Equally, this detachment from our galaxy means that the events of the original Mass Effect trilogy should have little repercussions on the adventures found in Andromeda. BioWare has made it clear that although there are some ties to the story of Shepard’s fight against the Reapers, Mass Effect: Andromeda is going to be distinctly separate.
This certainly makes sense from a storytelling point of view. The developer has given cryptic suggestions that Mass Effect: Andromeda is both going to be tied in some way to the original series, but also take place far away from the events that defined Commander Shepard’s story. As such, having extremely strong connections to the ending of Mass Effect 3 would offer severe restrictions on gamers.
What’s more, the third and final entry of the original trilogy could have left many players in totally different places. Mass Effect 3’s ending was widely criticized, but one thing that can be said about it is that it was finite. Whichever way the player chose to take Shepard, there was a finality to proceedings, and with a variety of outcomes to boot.
As such, having Andromeda so intrinsically tied to the player’s choice at the end of the series is certainly not in BioWare’s best interests. It would be extremely hard to build a cohesive story when the future of an entire galaxy could vary in such extreme ways. The alternative would be to have an immediate branching story, based on the player’s choice in Mass Effect 3 – but this in itself would be a minefield to ensure all stories felt thematically similar, and that’s without even mentioning the additional work that BioWare would have to put into writing the game.
Instead, then, a new experience from Mass Effect: Andromeda should be anticipated and cherished. A ‘new’ console generation brings with it new chances for BioWare to explore the future of what an action RPG can be, and those expecting the developer to keep treading water have not exactly been paying attention to its history in development.
Parallels can instead be drawn with 2014’s Dragon Age: Inquisition. It could have been easy for BioWare to simply build a more advanced version of the original Dragon Age, while writing the wrongs that some fans felt happened with Dragon Age 2. Instead, the developer created a huge and immersive RPG universe, at times both similar but distinctly separate from the adventures that had gone before it.

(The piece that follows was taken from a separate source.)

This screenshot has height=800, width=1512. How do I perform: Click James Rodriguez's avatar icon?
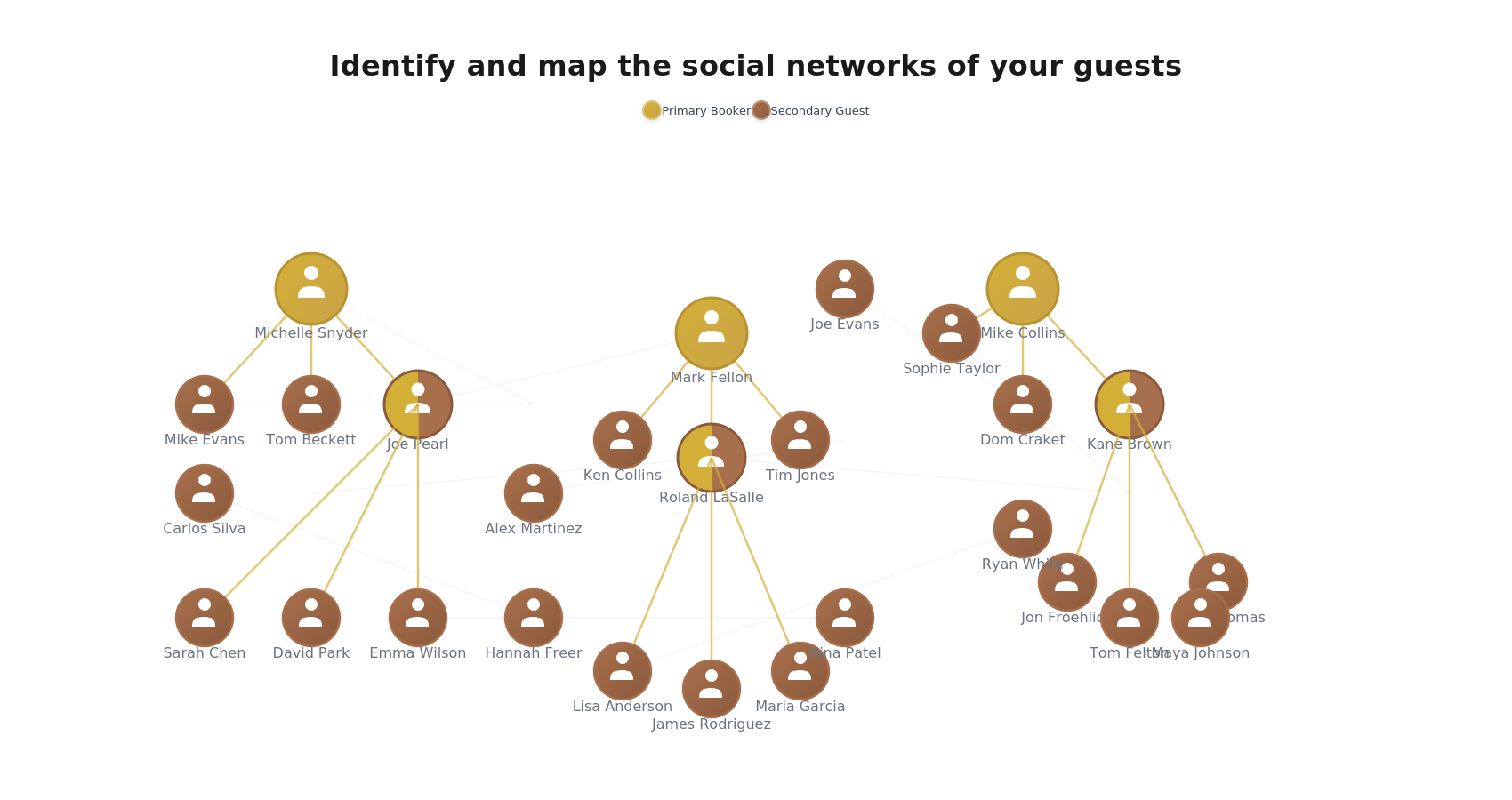pyautogui.click(x=712, y=689)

The same, then, may well happen with Mass Effect: Andromeda. With Mass Effect 3 garnering praise aside from its ending, and with some fans calling for a return to the original game’s style, the more explorative feel of the first Mass Effect could be due for a comeback – particularly with the Mako making another appearance. However, the title is also likely to feel very much like its own entity. Indeed, the only thing that’s a near-certainty is that Mass Effect fans should expect the unexpected.
Mass Effect: Andromeda arrives for PC, PlayStation 4, and Xbox One in March 2017.